President Donald Trump reportedly tried to the diplomatic relations between the U.S. and United Kingdom to promote his Turnberry golf club in Scotland.
The New York Times reported Tuesday evening that Robert Wood Johnson IV, Trump’s politically appointed ambassador to the U.K., told his colleagues in February 2018 that the President had asked him to convince the British government to help arrange for the British Open golf tournament to be hosted at Trump’s resort.
Several weeks after telling his colleagues about Trump’s request, Johnson reportedly reportedly tried to give it a shot by mentioning the idea to then-Secretary of State for Scotland David Mundell.
CNN reported on Wednesday that the State Department inspector general’s office opened an investigation last fall into the incident and Johnson’s conduct in general, prior to State Department Inspector General Steve Linick’s abrupt ouster, and has drawn up a report on the agency’s findings that has not yet been published. The OIG also investigated allegations that Johnson had made deeply racist and misogynistic remarks to and about embassy officials.

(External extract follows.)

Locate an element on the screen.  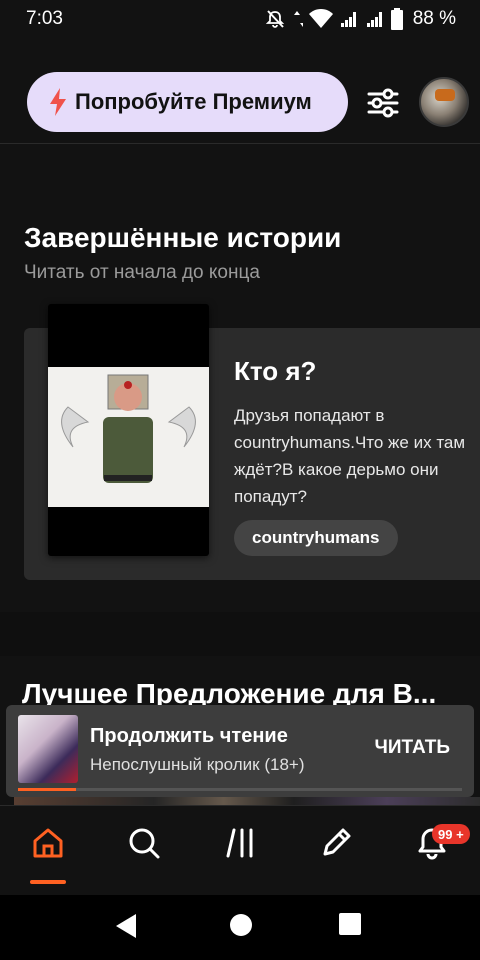
filter-button is located at coordinates (383, 103).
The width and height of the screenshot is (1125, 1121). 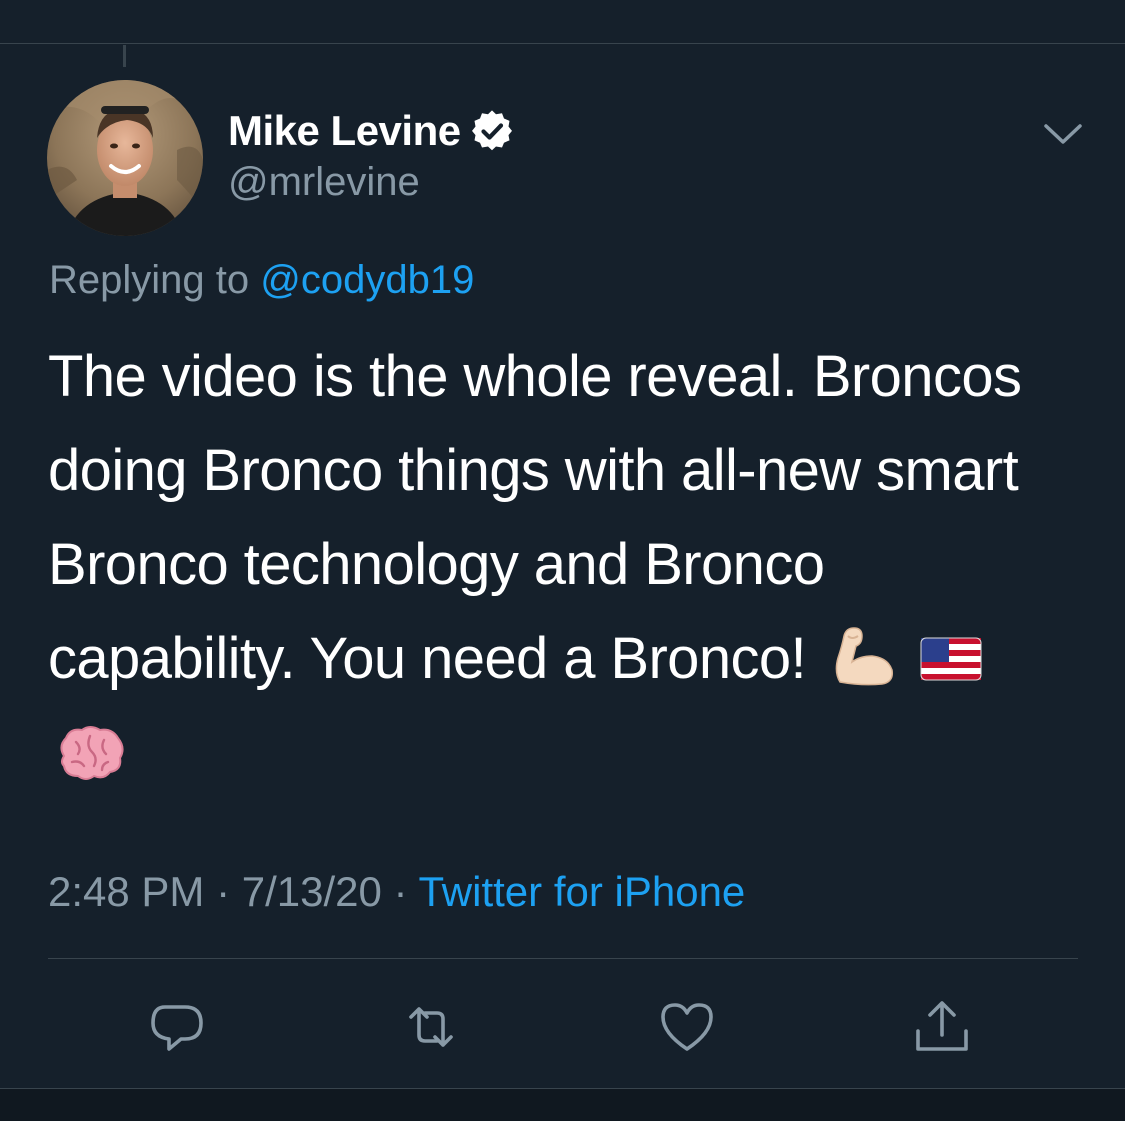 I want to click on retweet-icon, so click(x=431, y=1027).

A U.K. government spokesperson told TPM in an emailed statement that Johnson and Mundell had discussed “a number of issues” during the conversation “reflecting the close cultural and economic ties between Scotland and the USA.”

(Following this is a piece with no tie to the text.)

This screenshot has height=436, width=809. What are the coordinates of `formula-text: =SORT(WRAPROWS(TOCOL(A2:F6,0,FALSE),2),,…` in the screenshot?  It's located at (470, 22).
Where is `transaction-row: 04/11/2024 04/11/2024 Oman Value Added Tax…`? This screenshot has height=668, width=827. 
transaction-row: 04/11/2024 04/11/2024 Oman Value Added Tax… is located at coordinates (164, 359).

Johnson made “no request regarding the British Open” during their discussion, the spokesperson said.
Lewis Lukens, a career diplomat who was serving as Johnson’s second-in-command at the time, was alarmed by the situation and flagged it to several State Department officials via email, according to the Times.
It is unclear why Trump reportedly believed the U.K. government could fulfill his request; the British Open is organized by the Royal and Ancient Golf Club of St. Andrews (aka the R&A), a private group.